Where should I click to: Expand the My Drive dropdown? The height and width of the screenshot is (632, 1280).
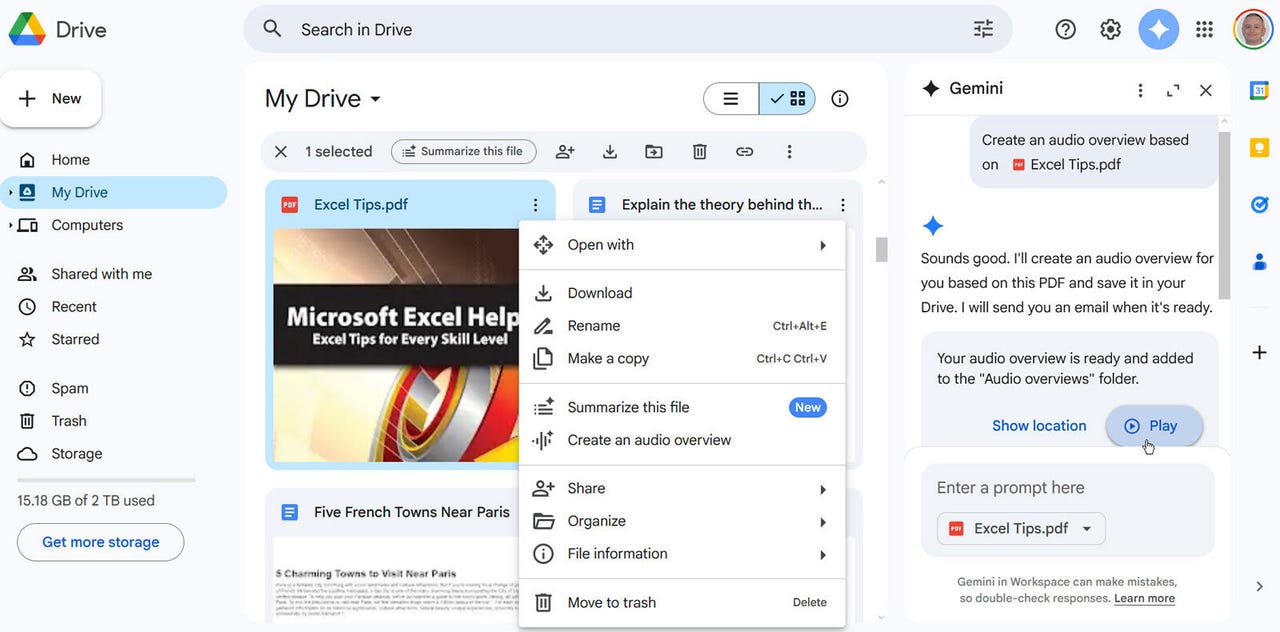(x=374, y=98)
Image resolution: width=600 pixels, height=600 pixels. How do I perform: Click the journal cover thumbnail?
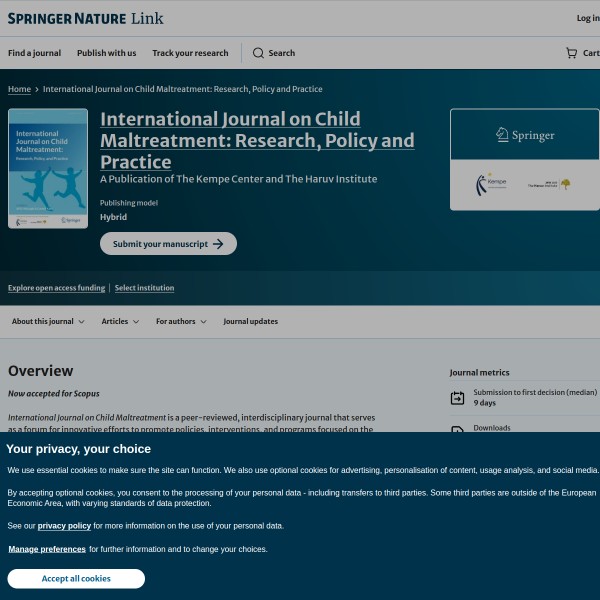pyautogui.click(x=48, y=168)
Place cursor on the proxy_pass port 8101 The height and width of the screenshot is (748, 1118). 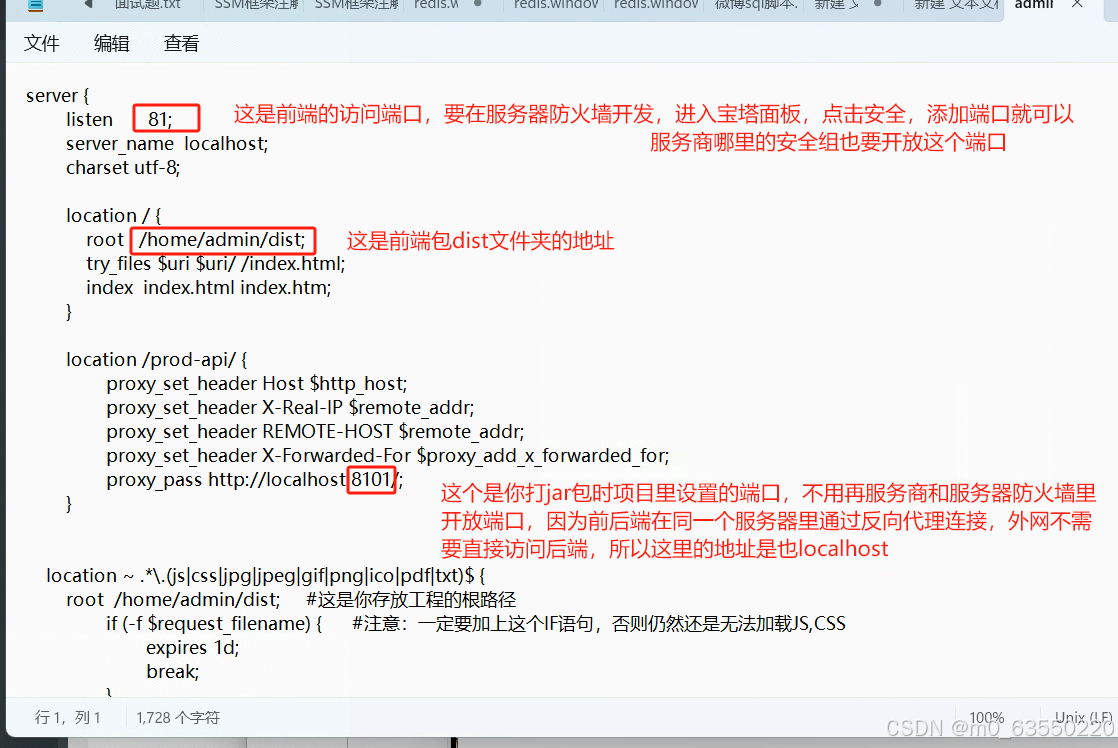click(x=370, y=480)
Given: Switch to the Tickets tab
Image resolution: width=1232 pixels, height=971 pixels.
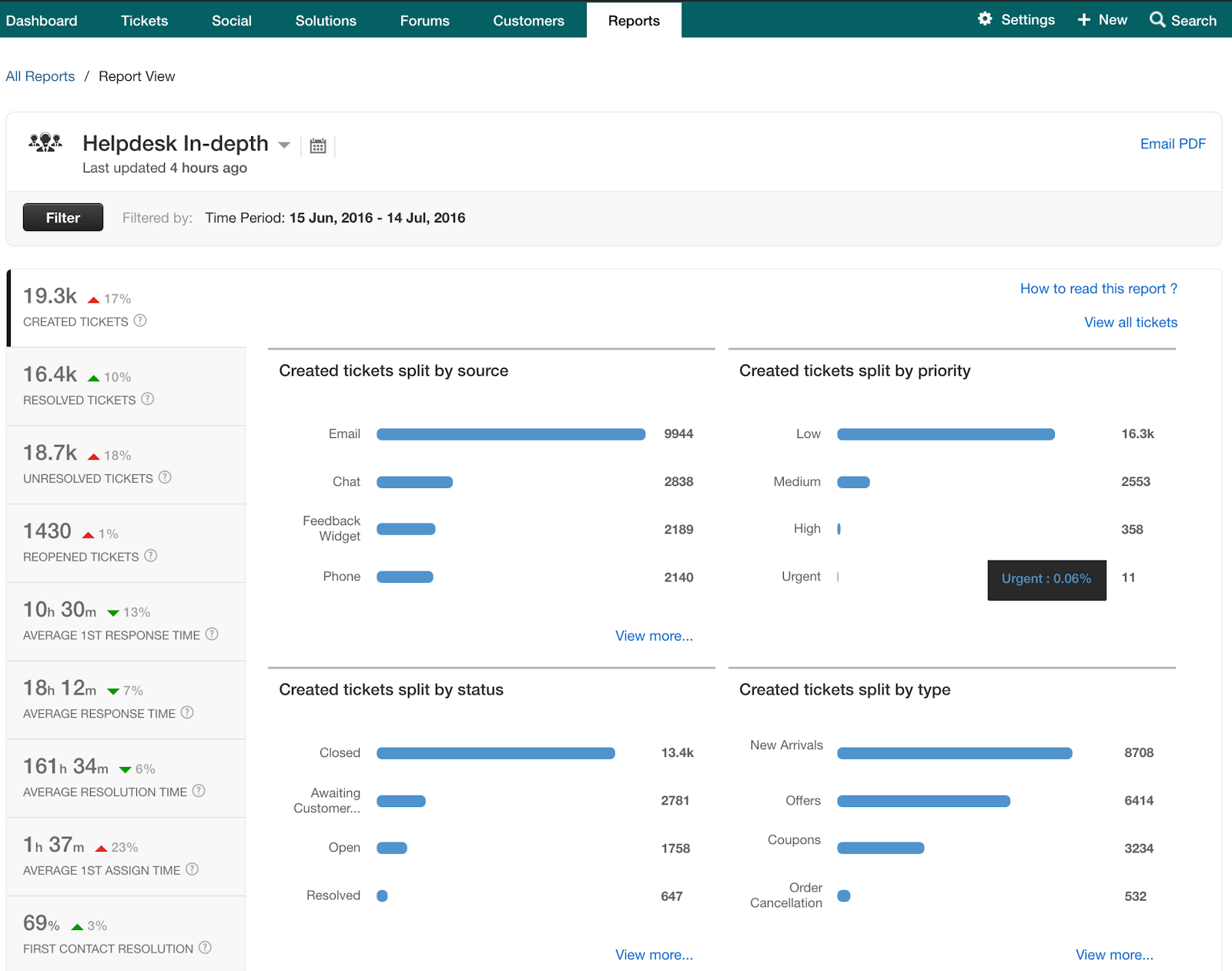Looking at the screenshot, I should 144,21.
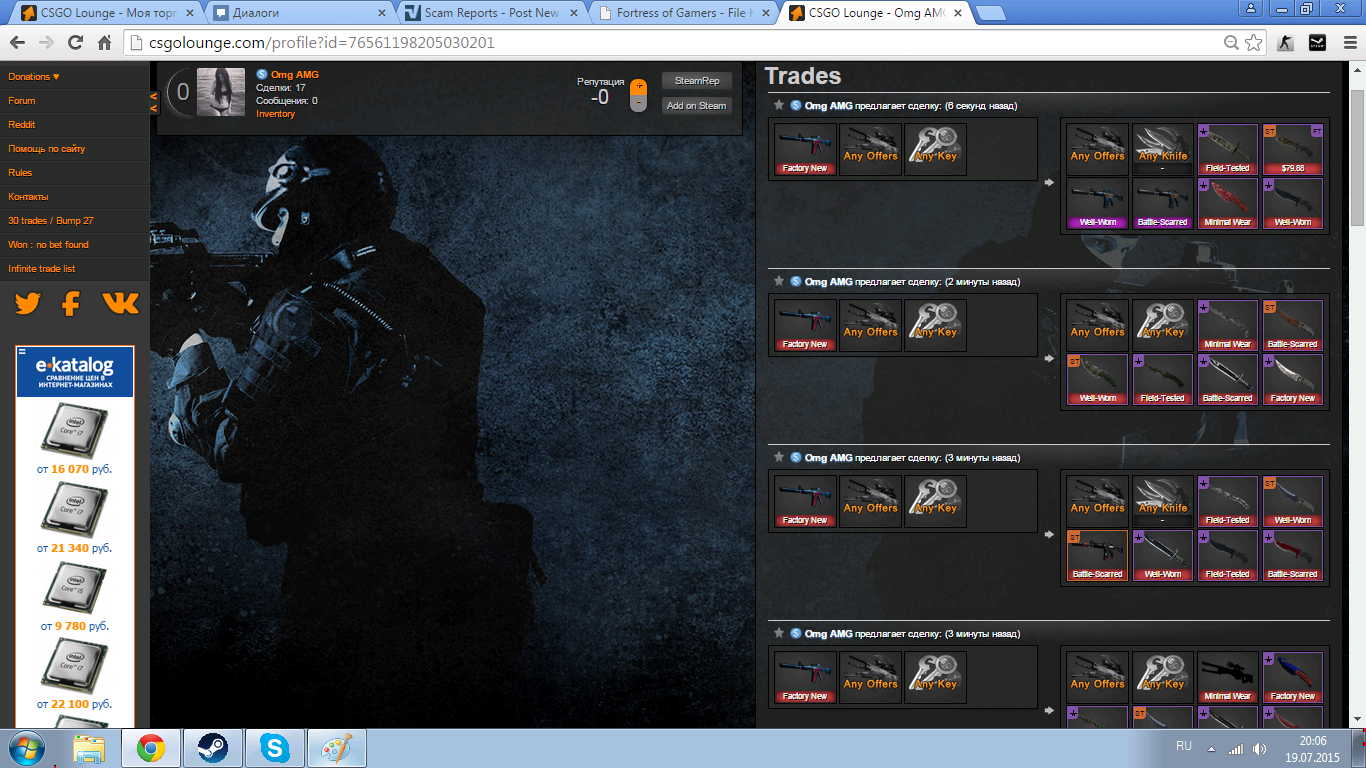The width and height of the screenshot is (1366, 768).
Task: Switch to the Scam Reports browser tab
Action: pos(490,13)
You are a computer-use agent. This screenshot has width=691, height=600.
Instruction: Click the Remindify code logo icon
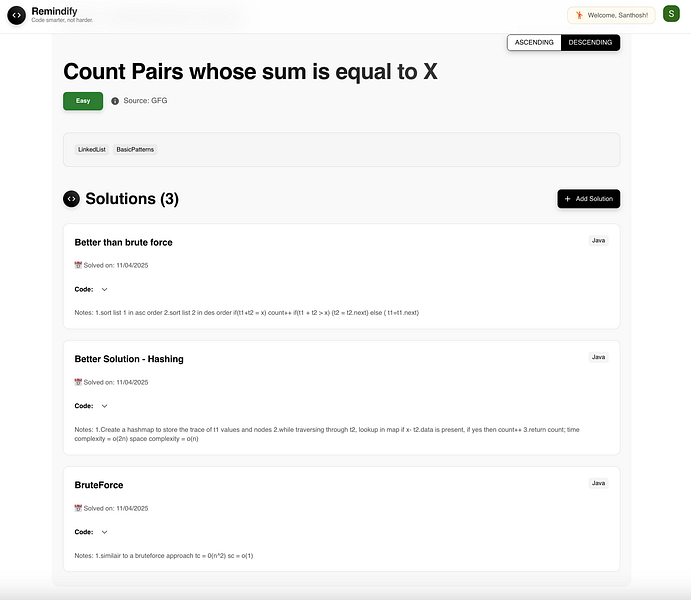click(x=16, y=15)
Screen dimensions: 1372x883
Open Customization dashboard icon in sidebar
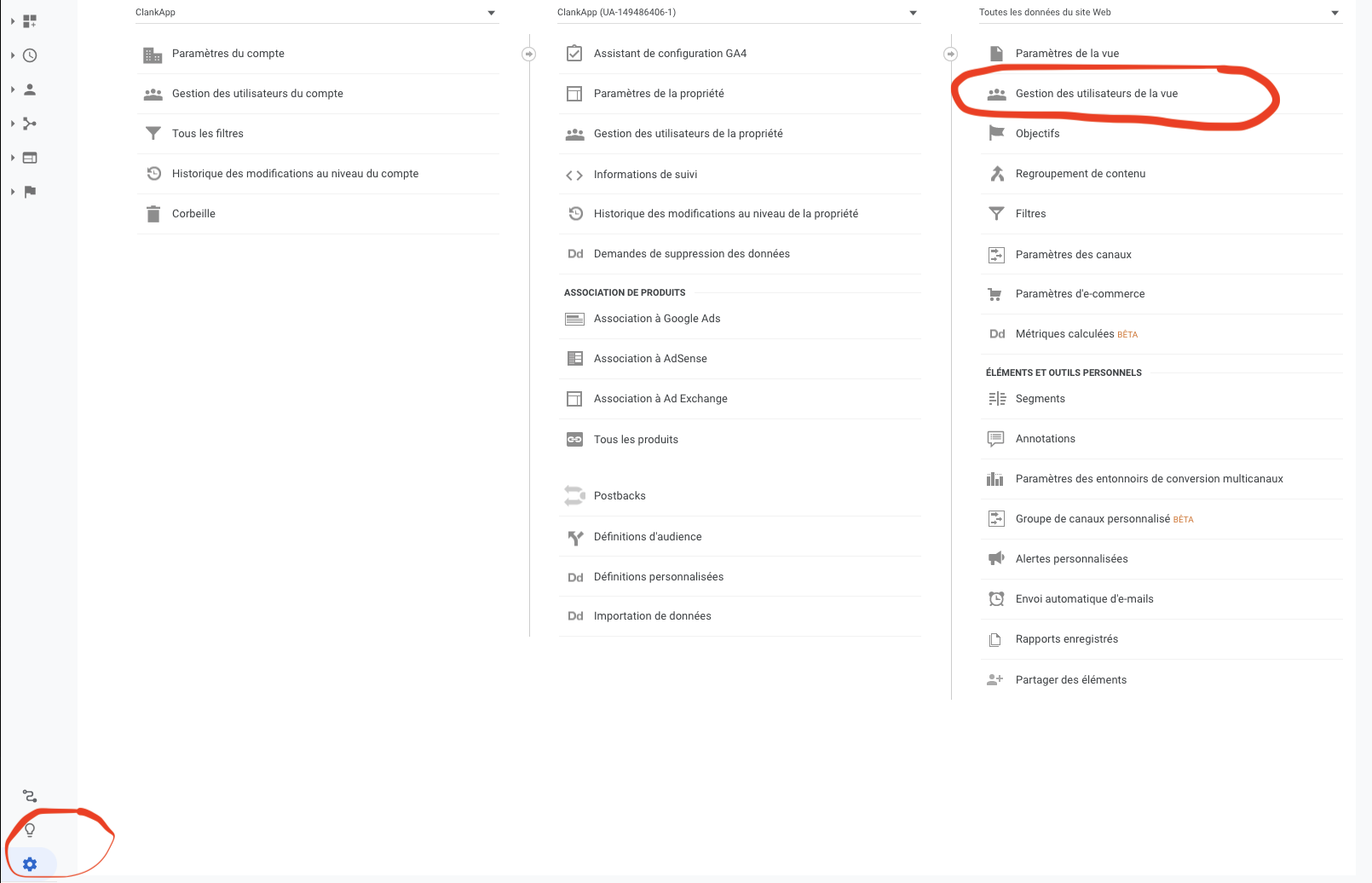[30, 21]
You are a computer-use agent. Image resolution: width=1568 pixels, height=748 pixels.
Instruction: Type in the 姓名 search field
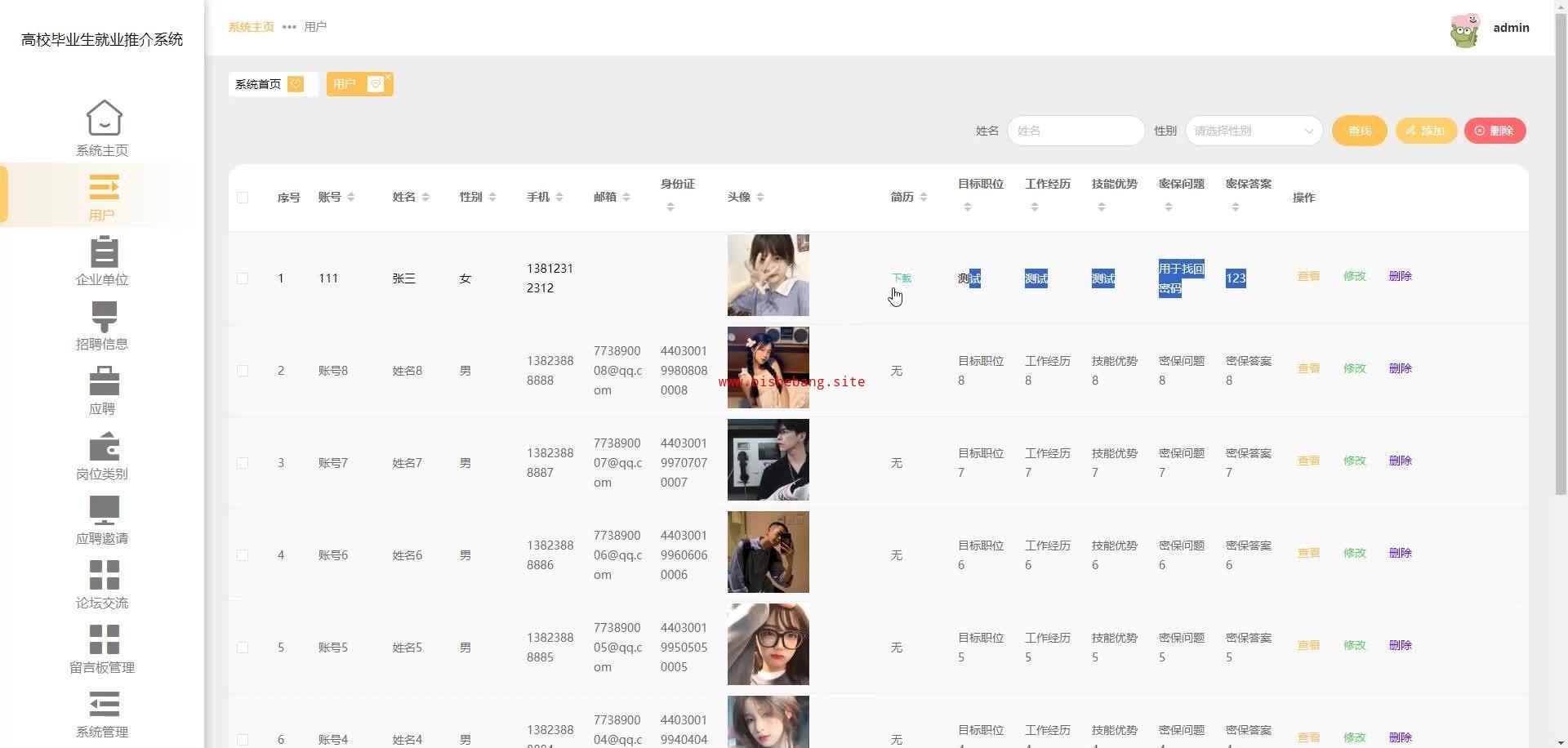coord(1076,131)
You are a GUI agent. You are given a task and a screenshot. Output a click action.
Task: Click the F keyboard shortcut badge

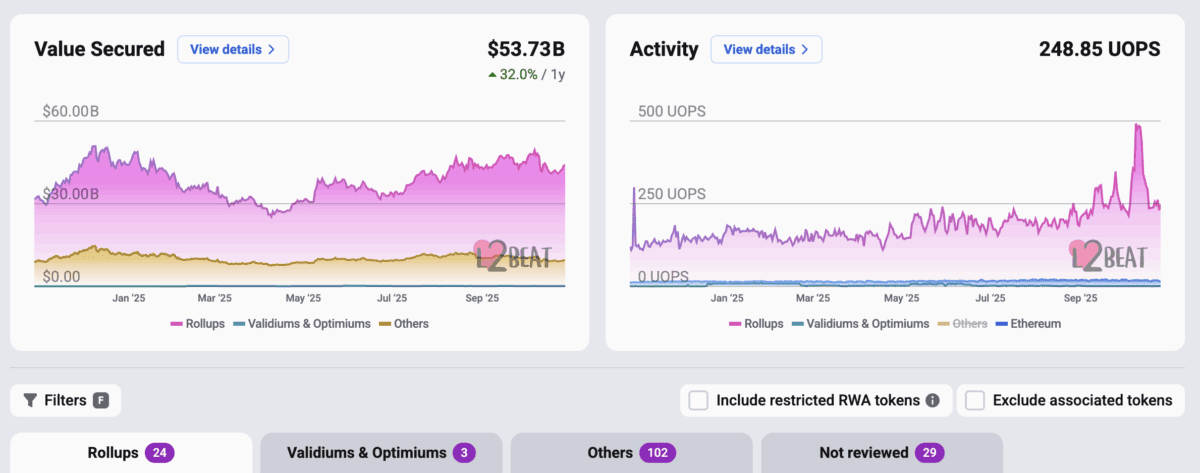coord(101,400)
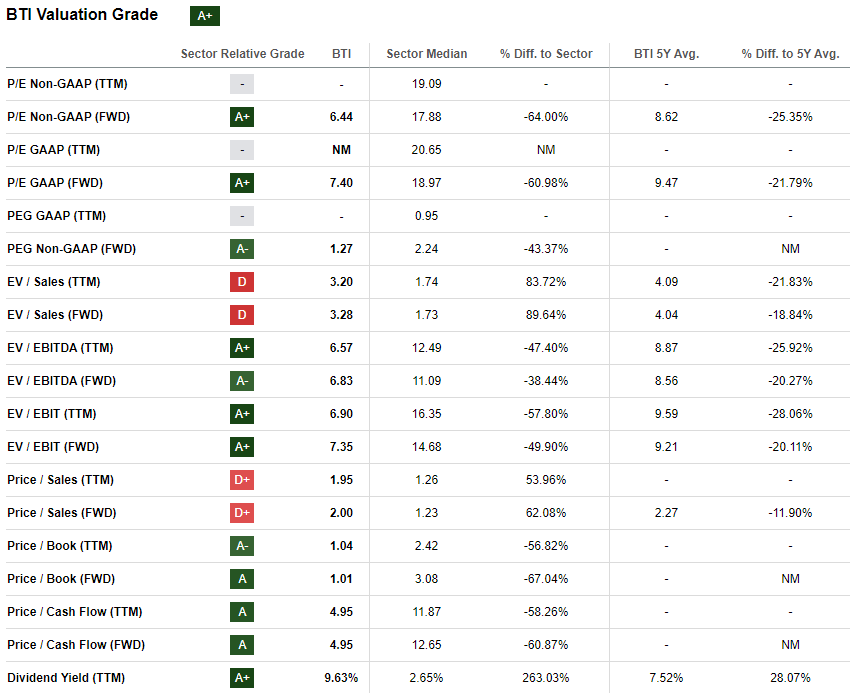Click the % Diff. to Sector column header

(546, 54)
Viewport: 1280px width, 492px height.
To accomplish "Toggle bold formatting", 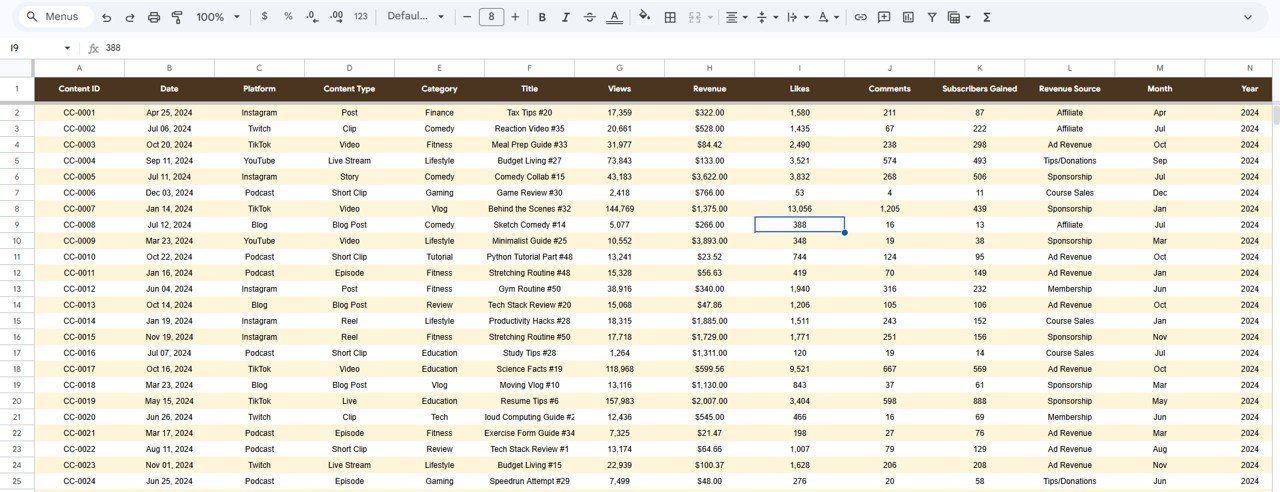I will coord(542,17).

..........

» **Work order**
If a line of the data contains "computer", copy it out.

» **Result of this exercise**
You are a computer-use agent. This screenshot has width=691, height=600.
You are a computer-use agent. Image resolution: width=1568 pixels, height=748 pixels.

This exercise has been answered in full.